The first section is a transformer. The second part is a bridge rectifier, it then moves onto a voltage regulator by the name of LM317.
Questions:
Considering that this is a UK mains power supply what transformer resistances are usual?
I understand that this requires more in-depth knowledge of the core and windings, its resistances and reactances, however choosing a resistance of 1 seems to be a bit too “simple” should I say. Upon changing resistances, it mostly only affects the negative voltage. I.e reaches a positive peak of 20V but does not reach a negative peak of -20V, like 0.01 out.
I understand for LTspice to determine the ratio of voltage, is to use the equation (V1/V2)^2 = L1/L2. Which is why the inductances are 2640 and 10 respectively as this produces a 20V output.
However, to simulate such a thing in ltpsice is this the correct way of doing so? (Youtube videos really don’t help much.)
Also, the inductance coefficient is 1, what is a more reasonable value?
The bridge rectifier (i.e changing 20Vac to 20Vdc) is easier to understand.
But I’m lacking understanding of how I could reduce the voltage lost? For this the peak voltage loses about 1V.
The diode used is the default diode for LTspice, which I have some sources claiming to be the 1n4148
Are there better diodes to use as bridge rectifiers?
I’m most confused about the voltage regulator.
C1 is important to reduce noise and upon adding more capacitors the noise reduces.
Is adding more capacitors before the voltage regulator good?
Is adding a polarised capacitor better?
C2 is there just for the voltage drop, otherwise it would be zero. However changing C2 to a resistor say, the input signal to the voltage regulator has a lot more fluctuations.
Why is this? I didn’t think it would have such an effect.
The input voltage into regulator is ~19V and output is 12.5V with fluctuations in the 10^-5. I do not understand how there is 6.5 voltage drop and regardless of the input voltage into the regulator the voltage is 12.5V.
What is the cause and how could I reduce this?
I guess the most important question here is, is this a good power supply circuit?
What could be done to make this better?
I understand that this is a long question, I appreciate your time for answering.
Best Answer
The Ground symbol on L2 short circuits it to the other ground symbol on R3 which is your output ground, making the rectifier diodes useless. Remove the ground symbol circled in red...
1V sounds correct for usual rectifier diodes.
You can use schottky diodes for lower voltage drop, but that's uncommon. These days, linear power supplies like this one are used for low switching noise. If you worry about efficiency, get a switching power supply, that'll spare you the losses in the LM317...
C1 is the smoothing cap... it is charged by the rectifiers and supplies the regulator when the rectifiers do not conduct, which is most of the time, since the input is AC.

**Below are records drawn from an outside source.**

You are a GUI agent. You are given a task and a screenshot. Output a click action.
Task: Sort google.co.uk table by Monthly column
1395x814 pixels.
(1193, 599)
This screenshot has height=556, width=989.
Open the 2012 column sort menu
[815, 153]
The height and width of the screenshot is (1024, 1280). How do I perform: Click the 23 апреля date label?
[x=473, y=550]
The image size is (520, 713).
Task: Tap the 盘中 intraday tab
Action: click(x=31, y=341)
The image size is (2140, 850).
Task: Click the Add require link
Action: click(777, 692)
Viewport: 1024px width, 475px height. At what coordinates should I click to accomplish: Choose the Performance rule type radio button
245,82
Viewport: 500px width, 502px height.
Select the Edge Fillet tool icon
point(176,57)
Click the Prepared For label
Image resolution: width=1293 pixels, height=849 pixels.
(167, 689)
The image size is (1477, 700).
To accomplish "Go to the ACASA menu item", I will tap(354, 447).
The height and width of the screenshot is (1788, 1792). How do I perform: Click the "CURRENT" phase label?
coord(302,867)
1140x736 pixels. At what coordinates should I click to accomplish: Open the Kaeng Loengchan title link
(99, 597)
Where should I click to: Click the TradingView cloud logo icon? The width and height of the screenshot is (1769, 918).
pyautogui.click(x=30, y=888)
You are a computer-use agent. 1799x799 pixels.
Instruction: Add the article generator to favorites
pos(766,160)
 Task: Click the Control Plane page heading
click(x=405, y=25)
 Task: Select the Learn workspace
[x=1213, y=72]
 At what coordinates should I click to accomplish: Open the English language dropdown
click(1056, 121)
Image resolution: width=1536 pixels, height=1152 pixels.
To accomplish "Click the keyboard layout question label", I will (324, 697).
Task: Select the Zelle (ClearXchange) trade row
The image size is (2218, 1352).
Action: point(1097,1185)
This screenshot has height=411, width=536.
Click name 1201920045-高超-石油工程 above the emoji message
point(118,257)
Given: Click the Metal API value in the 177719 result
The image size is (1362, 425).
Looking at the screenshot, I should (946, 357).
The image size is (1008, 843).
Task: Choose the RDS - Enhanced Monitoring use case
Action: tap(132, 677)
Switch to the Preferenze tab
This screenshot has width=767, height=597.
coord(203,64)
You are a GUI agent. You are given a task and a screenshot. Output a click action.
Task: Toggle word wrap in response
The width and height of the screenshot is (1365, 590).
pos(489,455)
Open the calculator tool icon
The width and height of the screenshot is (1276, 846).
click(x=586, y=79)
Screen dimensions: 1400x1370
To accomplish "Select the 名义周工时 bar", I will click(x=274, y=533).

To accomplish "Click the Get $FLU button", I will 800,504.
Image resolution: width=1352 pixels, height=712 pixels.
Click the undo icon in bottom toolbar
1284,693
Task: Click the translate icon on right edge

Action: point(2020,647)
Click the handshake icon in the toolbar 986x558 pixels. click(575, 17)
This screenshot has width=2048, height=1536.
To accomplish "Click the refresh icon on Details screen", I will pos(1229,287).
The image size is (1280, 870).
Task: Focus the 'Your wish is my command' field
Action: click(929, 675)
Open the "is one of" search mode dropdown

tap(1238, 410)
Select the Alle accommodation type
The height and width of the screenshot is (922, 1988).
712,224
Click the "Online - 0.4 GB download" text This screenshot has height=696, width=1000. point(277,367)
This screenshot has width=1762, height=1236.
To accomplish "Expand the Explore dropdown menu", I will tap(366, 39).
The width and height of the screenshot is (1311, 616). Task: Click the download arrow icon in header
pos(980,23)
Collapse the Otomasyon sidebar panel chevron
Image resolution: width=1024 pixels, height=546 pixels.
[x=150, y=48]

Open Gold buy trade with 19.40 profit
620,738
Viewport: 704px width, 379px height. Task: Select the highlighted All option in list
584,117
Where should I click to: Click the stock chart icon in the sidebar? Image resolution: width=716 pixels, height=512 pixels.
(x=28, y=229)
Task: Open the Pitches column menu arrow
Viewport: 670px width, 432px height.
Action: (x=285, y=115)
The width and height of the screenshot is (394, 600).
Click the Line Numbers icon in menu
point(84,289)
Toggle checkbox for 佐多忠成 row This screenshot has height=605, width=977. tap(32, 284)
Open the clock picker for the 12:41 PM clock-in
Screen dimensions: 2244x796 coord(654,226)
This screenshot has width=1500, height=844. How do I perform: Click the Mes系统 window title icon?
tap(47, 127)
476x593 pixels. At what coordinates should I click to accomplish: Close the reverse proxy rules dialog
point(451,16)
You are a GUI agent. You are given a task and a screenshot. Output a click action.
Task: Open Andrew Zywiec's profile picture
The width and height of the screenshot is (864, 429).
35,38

On 50Hz AC, rectifiers will charge C1 every 10 milliseconds, rectifiers stay on for a couple milliseconds then C1 supplies load current. There should be enough capacitance so the voltage does not drop below what U1 requires to keep the output voltage in regulation at the maximum design current, plus a bit of margin.
Weird question. The simulator doesn't know about polarized caps, but in real life, sure...
Huh?
C2 is the output cap after the regulator. It handles the higher frequency AC part of load current. Depending on which regulator you use it may be required for stability, with conditions on capacitance and ESR (read the datasheet).
Sure, if you put a load on the regulator it's going to draw current, so voltage ripple on C1 will increase. This is normal, as I said above C1 should have enough capacitance so the voltage on it does not drop below what U1 requires.
It's a regulator... it regulates the output voltage... check LM317 datasheet, it explains how to pick R3 and R4 to get the output voltage you want.
Sure it'll work.
Unless your load is very sensitive to switching noise, a wall wart switching supply will be cheaper and more efficient though.